- Soal Latihan a -
Tuliskan ulang seluruh berita tentang dakwaan RJ Lino persis kata demi kata.

- Teks Kutipan -
---+---

RJ Lino Didakwa Rugikan Negara USD 1,99 Juta
jpnn.com, JAKARTA - Jaksa penuntut umum pada Komisi Pemberantasan Korupsi (KPK) mendakwa eks Direktur Utama PT Pelabuhan Indonesia (Pelindo) II Richard Joost Lino melakukan korupsi pengadaan tiga unit Quay Container Crane (QCC) pada PT Pelindo II pada 2011. KPK juga meyakini ada kerugian negara akibat perbuatan pria yang akrab disapa RJ Lino itu.
"Kerugian keuangan negara cq PT Pelindo II (Persero) sebesar USD 1.997.740,23," kata Jaksa saat membacakan surat dakwaan RJ Lino di Pengadilan Negeri Tipikor Jakarta, Senin (9/8).
Jaksa dalam perkara ini di antaranya Ariawan Agustiartono, Wawan Yunarwanto, dan Nur Haris Arhadi.

---+---

- Data Tersedia -
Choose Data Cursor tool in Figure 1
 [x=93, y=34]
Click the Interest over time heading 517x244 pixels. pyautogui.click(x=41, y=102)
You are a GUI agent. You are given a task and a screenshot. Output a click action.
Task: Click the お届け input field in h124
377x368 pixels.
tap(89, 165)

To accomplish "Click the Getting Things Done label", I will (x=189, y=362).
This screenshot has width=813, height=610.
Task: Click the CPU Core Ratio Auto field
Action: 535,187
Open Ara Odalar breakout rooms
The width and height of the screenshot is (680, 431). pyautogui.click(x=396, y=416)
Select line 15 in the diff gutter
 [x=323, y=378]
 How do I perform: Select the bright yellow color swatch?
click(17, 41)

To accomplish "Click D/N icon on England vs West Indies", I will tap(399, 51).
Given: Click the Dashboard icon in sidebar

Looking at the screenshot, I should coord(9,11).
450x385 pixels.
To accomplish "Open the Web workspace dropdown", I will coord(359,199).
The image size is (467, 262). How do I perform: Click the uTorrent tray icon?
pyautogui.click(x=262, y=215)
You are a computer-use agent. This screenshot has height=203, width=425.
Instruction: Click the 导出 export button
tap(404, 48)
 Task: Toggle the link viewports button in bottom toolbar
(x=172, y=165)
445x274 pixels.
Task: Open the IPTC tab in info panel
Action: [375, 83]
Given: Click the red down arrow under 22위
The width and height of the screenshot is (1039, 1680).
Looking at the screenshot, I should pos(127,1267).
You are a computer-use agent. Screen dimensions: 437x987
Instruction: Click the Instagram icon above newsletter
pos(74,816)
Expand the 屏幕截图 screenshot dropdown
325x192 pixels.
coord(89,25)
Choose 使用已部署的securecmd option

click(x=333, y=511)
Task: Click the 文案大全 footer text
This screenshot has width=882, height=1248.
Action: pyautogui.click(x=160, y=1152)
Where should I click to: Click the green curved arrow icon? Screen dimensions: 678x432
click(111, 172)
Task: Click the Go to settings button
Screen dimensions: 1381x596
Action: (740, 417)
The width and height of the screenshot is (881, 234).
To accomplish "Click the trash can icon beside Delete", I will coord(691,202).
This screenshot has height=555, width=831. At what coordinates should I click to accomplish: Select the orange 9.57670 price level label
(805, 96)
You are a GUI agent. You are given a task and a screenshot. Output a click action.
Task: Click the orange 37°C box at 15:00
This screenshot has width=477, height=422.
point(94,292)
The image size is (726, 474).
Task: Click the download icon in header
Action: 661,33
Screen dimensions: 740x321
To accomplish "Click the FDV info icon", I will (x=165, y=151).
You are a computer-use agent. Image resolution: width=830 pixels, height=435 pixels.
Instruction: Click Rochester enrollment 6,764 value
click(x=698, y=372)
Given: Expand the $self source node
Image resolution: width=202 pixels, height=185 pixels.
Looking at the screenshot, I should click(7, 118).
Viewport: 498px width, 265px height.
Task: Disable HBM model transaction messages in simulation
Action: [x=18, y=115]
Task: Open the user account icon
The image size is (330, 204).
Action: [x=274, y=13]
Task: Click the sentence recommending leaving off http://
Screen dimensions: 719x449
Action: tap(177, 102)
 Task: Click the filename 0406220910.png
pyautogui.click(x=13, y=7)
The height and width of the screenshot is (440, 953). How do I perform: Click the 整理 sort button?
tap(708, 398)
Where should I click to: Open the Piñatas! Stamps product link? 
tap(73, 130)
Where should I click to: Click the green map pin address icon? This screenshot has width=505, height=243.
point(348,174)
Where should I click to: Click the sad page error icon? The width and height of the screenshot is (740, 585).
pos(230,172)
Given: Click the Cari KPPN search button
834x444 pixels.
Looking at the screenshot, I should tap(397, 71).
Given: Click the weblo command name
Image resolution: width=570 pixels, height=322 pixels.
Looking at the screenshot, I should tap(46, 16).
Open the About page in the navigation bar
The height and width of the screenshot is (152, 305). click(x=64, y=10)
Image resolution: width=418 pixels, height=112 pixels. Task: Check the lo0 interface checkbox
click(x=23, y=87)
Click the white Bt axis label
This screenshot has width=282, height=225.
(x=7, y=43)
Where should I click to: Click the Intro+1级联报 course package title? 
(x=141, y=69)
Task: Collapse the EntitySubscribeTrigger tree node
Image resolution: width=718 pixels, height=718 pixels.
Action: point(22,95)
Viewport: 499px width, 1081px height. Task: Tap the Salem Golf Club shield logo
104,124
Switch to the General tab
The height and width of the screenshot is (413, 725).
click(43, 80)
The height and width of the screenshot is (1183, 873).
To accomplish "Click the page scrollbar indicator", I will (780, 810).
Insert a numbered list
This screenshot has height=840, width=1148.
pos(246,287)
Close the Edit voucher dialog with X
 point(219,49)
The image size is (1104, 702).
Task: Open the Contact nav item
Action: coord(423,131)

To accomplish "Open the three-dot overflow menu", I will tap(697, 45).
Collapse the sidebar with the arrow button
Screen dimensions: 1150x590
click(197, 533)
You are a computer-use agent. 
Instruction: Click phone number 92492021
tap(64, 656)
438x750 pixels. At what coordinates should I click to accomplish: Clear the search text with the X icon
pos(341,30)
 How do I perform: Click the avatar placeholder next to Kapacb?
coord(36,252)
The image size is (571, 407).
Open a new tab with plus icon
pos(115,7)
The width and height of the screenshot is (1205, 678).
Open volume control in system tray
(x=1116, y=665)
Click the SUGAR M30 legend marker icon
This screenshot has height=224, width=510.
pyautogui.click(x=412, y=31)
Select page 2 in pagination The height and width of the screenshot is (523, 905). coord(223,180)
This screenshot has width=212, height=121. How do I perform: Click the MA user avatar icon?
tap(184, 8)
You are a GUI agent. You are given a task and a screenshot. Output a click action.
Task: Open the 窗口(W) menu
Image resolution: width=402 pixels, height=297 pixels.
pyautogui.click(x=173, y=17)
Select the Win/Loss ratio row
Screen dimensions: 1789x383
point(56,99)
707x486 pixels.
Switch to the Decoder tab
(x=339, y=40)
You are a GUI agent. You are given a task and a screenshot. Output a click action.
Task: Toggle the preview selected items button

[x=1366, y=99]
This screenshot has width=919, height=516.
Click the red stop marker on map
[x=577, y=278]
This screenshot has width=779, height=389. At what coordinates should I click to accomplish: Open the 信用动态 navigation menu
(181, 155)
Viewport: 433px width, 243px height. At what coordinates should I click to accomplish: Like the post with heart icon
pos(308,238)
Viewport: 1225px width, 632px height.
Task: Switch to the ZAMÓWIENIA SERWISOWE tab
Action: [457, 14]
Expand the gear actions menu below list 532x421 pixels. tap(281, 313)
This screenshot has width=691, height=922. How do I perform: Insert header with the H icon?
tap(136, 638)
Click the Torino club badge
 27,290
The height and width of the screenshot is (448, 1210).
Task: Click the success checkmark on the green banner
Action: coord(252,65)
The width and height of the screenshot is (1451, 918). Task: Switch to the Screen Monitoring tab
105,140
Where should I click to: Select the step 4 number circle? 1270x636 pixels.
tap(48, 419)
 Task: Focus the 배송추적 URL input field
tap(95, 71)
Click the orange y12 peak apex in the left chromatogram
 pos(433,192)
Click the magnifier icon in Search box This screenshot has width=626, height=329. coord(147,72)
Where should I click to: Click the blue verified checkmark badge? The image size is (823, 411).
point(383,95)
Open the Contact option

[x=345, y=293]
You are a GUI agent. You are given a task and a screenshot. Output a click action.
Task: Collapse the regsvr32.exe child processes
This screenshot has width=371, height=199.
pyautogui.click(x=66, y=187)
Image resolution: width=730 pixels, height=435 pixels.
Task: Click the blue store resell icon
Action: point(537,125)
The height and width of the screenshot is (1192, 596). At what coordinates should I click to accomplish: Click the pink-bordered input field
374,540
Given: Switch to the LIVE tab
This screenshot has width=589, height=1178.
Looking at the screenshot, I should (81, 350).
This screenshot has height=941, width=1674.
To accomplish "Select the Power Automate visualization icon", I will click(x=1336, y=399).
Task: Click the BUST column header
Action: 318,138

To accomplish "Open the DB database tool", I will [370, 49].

---+---

- Soal Latihan b -
Sajikan baris-baris catatan dari baris yang memuat "Where should I click to: Select" sampai baris yang memuat "[x=345, y=293]", termasuk kedua baris tersebut, sebagai tabel Markdown berkolom Nomor dan Baris. Abaikan baris kosong.

- Jawaban Soal a -
RJ Lino Didakwa Rugikan Negara USD 1,99 Juta
jpnn.com, JAKARTA - Jaksa penuntut umum pada Komisi Pemberantasan Korupsi (KPK) mendakwa eks Direktur Utama PT Pelabuhan Indonesia (Pelindo) II Richard Joost Lino melakukan korupsi pengadaan tiga unit Quay Container Crane (QCC) pada PT Pelindo II pada 2011. KPK juga meyakini ada kerugian negara akibat perbuatan pria yang akrab disapa RJ Lino itu.
"Kerugian keuangan negara cq PT Pelindo II (Persero) sebesar USD 1.997.740,23," kata Jaksa saat membacakan surat dakwaan RJ Lino di Pengadilan Negeri Tipikor Jakarta, Senin (9/8).
Jaksa dalam perkara ini di antaranya Ariawan Agustiartono, Wawan Yunarwanto, dan Nur Haris Arhadi.

- Jawaban Soal b -
| Nomor | Baris |
|---|---|
| 1 | Where should I click to: Select the step 4 number circle? 1270x636 pixels. |
| 2 | tap(48, 419) |
| 3 |  Task: Focus the 배송추적 URL input field |
| 4 | tap(95, 71) |
| 5 | Click the orange y12 peak apex in the left chromatogram |
| 6 |  pos(433,192) |
| 7 | Click the magnifier icon in Search box This screenshot has width=626, height=329. coord(147,72) |
| 8 | Where should I click to: Click the blue verified checkmark badge? The image size is (823, 411). |
| 9 | point(383,95) |
| 10 | Open the Contact option |
| 11 | [x=345, y=293] |